L’esperimento del gruppo di ricerca guidato dal giapponese Hiro Nakauchi che da anni conduce studi sulla medicina rigenerativa e le cellule staminali, punta a ottenere nell’animali un pancreas efficiente che garantisca al paziente diabetico dal quale provengono le cellule per la creazione dell’ibrido la soluzione della sua patologia. «Abbiamo già creato un pancreas di topo nei ratti – ha dichiarato Nakauchi al quotidiano britannico – e poi lo abbiamo trapiantato in un esemplare di topo diabetico curandolo quasi completamente».
La strada intrapresa a Stanford ricorda gli esperimenti condotti al King’s College di Londra nel 2007 dall’équipe guidata da Stephen Minger, che creò chimere con patrimonio genetico bovino e umano grazie all’autorizzazione concessa dall’autorità inglese per gli embrioni Hfea. Di quel tentativo, assai enfatizzato mediaticamente proprio come nuova frontiera per ottenere organi da trapiantare negli umani, si sono perse le tracce per il semplice motivo che ci si trovò di fronte a un vicolo cieco mentre altre e assai più promettenti strade si andavano aprendo (è il caso delle cellule staminali adulte riprogrammate scoperte da un altro giapponese, Shinya Yamanaka, che gli valsero il Nobel per la medicina nel 2012).
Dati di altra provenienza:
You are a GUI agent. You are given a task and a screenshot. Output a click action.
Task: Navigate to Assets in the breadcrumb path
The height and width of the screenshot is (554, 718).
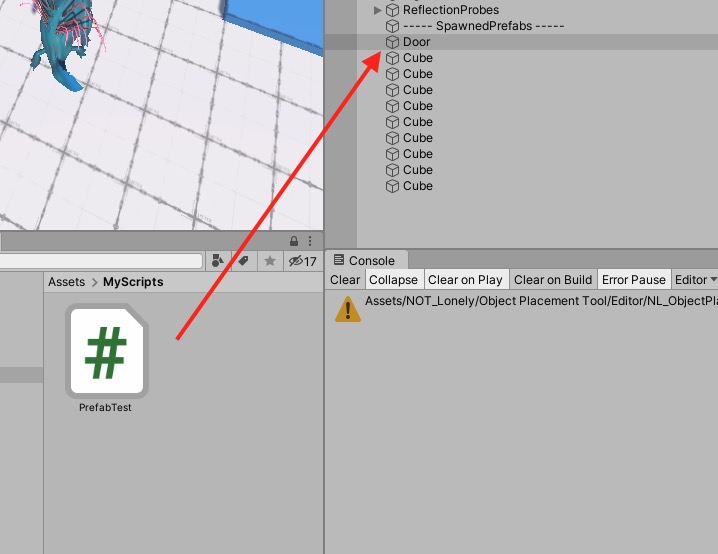pos(66,282)
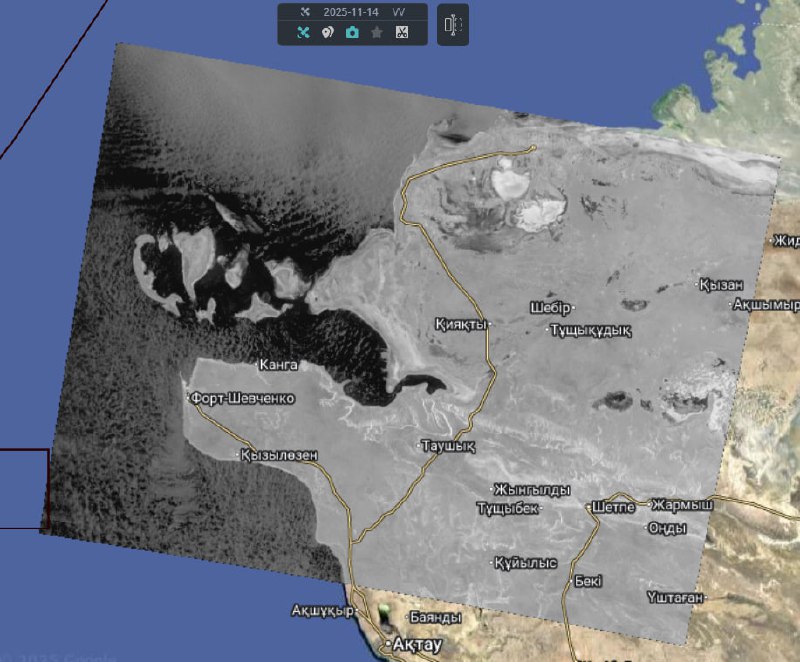Click the Қызылөзен map label

pos(281,455)
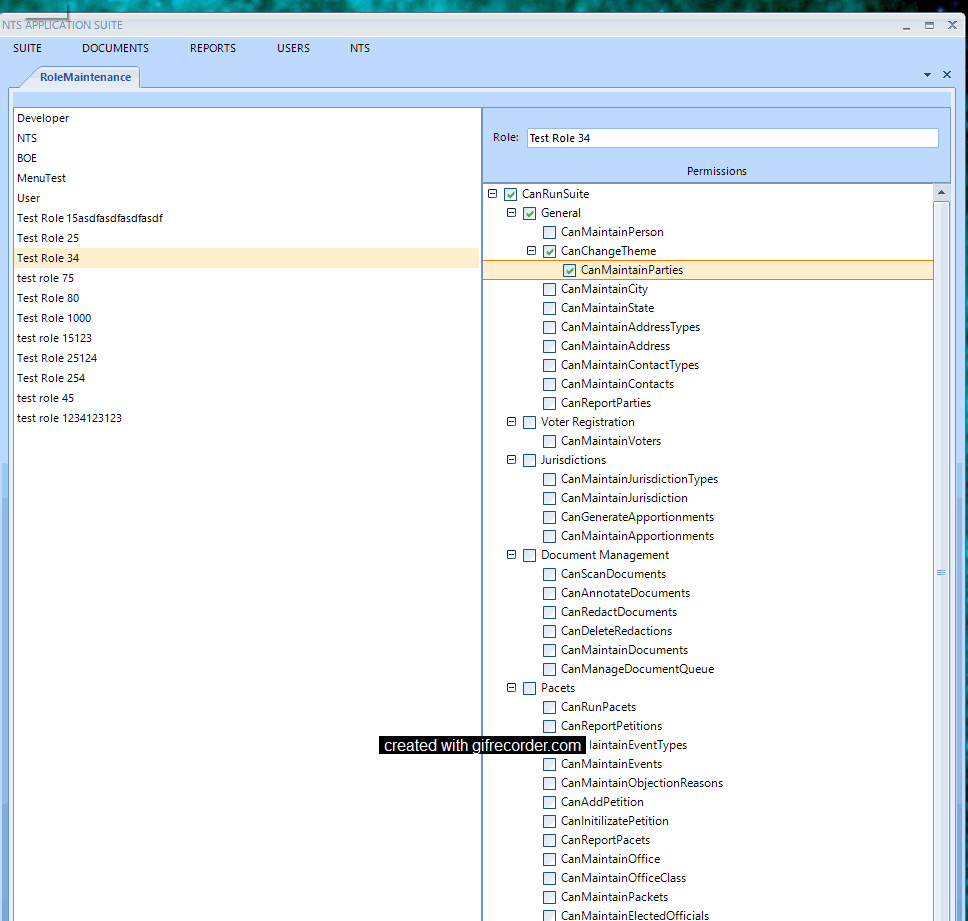
Task: Check the Voter Registration group checkbox
Action: pyautogui.click(x=529, y=422)
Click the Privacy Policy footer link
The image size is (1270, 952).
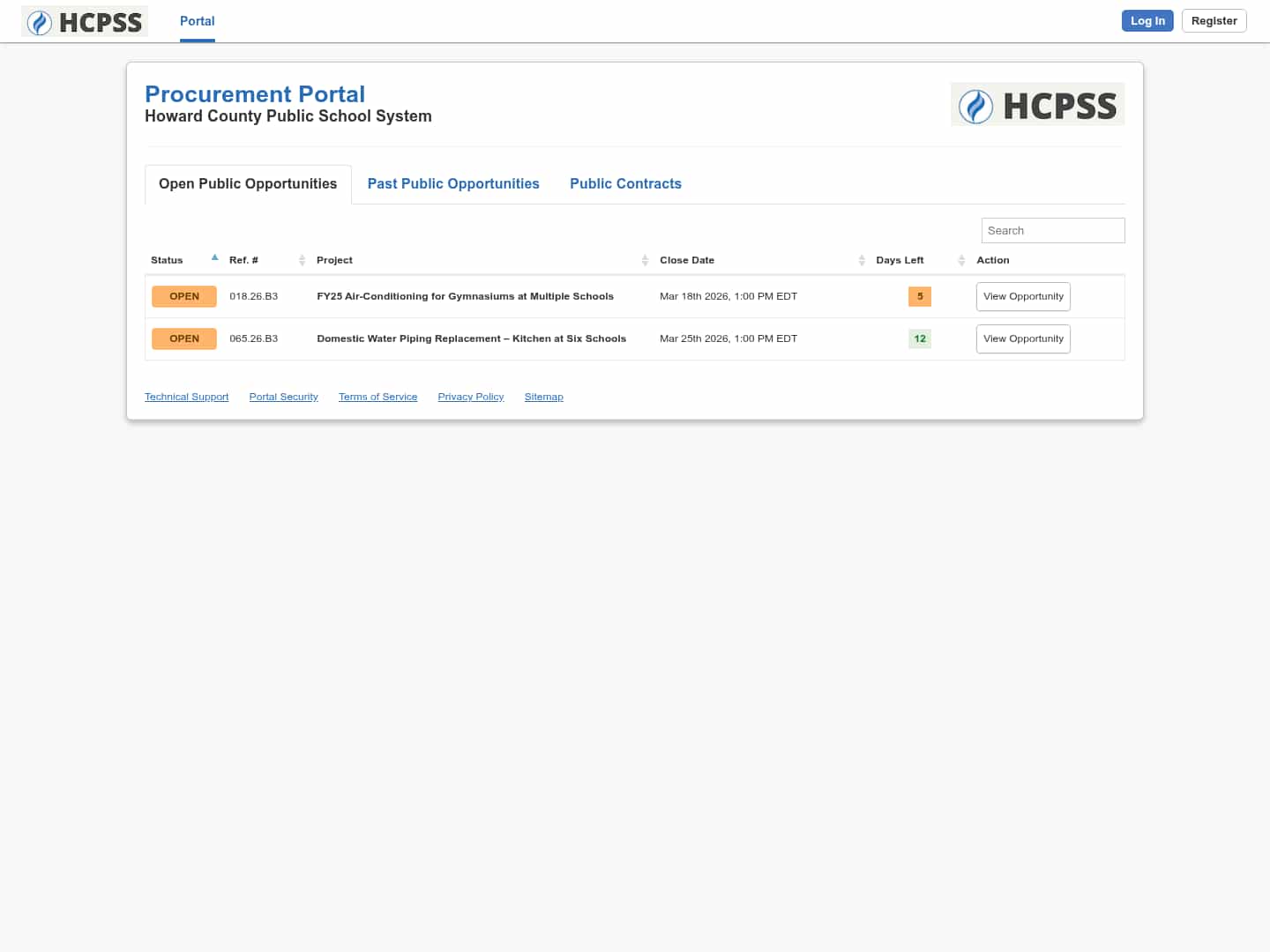(470, 397)
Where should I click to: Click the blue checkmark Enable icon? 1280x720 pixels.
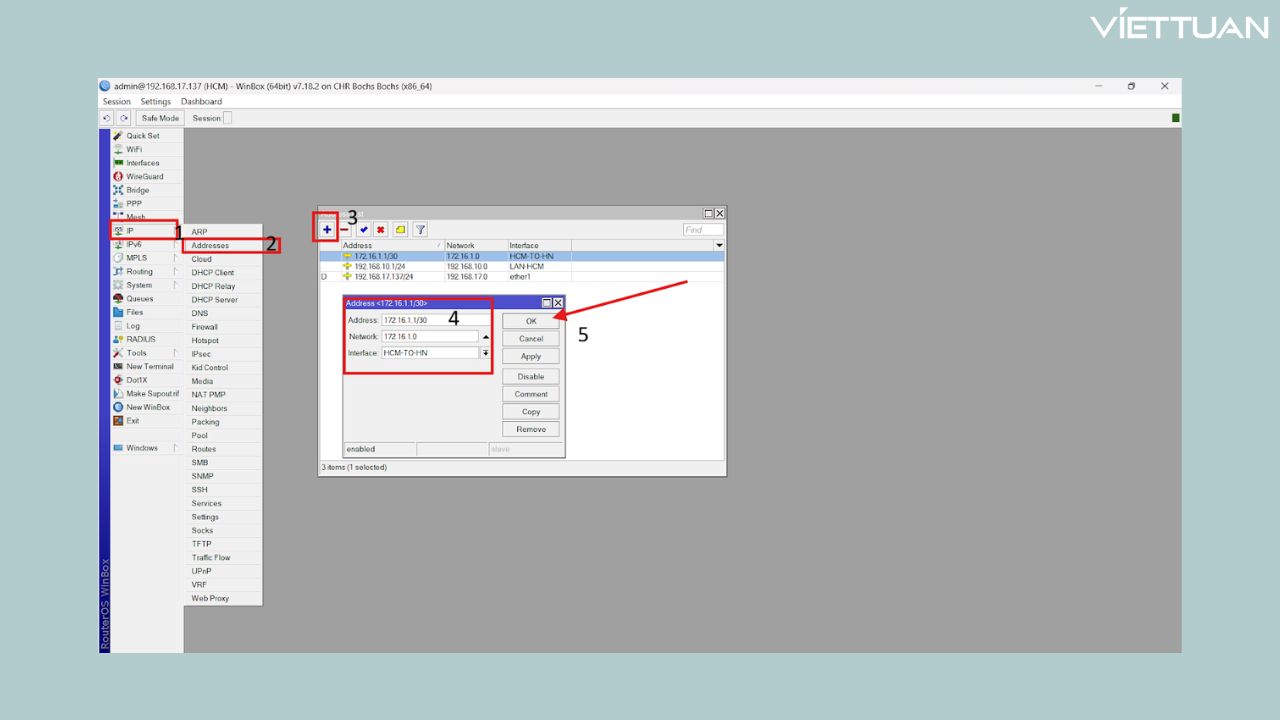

L’esperimento in cui è stato creato un embrione ibrido pecora-uomo oltre a sollevare dubbi etici non ha applicazioni a breve termine: è il parere espresso dal direttore scientifico dell’Ospedale pediatrico Bambino Gesù di Roma Bruno Dallapiccola.
“La mia considerazione, al di là dei problemi etici che derivano dall’aver creato un oggetto che è così contro natura, è che non vedo l’utilità di questi esperimenti – sottolinea il genetista -. Se l’idea è far funzionare questo metodo in funzione dei trapianti, se si ha una cellula umana insieme a una animale non si risolve il problema del rigetto. I ricercatori sostengono che attraverso le tecniche di ‘gene editing’, tra cui il ‘famoso’ Crispr, riusciranno a rimuovere anche questo problema togliendo i geni, ma io ho forti perplessità”.
La tecnica Crispr, ricorda Dallapiccola, è ancora nelle prime fasi di sviluppo, e non dà garanzie. “Ne parlano tutti, e nonostante i miglioramenti continui, alcuni anche grazie alla ricerca italiana, ancora ci sono molti problemi da risolvere, il primo dei quali è che la tecnica corregge il Dna da una parte, ma può produrre errori da un’altra. È tutto molto lontano dal trasferimento al paziente”.
Quel che intanto pare certo è che l’ibridazione di ovini con patrimonio genetico umano dà origine a embrioni di una nuova specie inesistente in natura e dalle caratteristiche ignote. Lo stesso fatto che si sia limitato lo sviluppo a 28 giorni, immaginando un’estensione a 70 per ottenere qualche risultato concreto, è il segnale che non si sa cosa potrebbe succedere dopo questo limite di tempo.
E come sempre nella ricerca scientifica, l’unico metodo noto è far nascere la creatura generata interspecie, qualunque cosa sia, con conseguenze del tutto imprevedibili se questa creatura da laboratorio dovesse poi trasmettere il suo Dna alla progenie. Una prospettiva che certamente l’équipe americana non contempla, ma che una volta aperta la strada difficilmente potrà essere scongiurata. La domanda di organi è elevatissima e drammatica (il «Guardian» parla di 460 inglesi morti nel 2016 in attesa di trapianto) ma non ogni strada si giustifica per questo.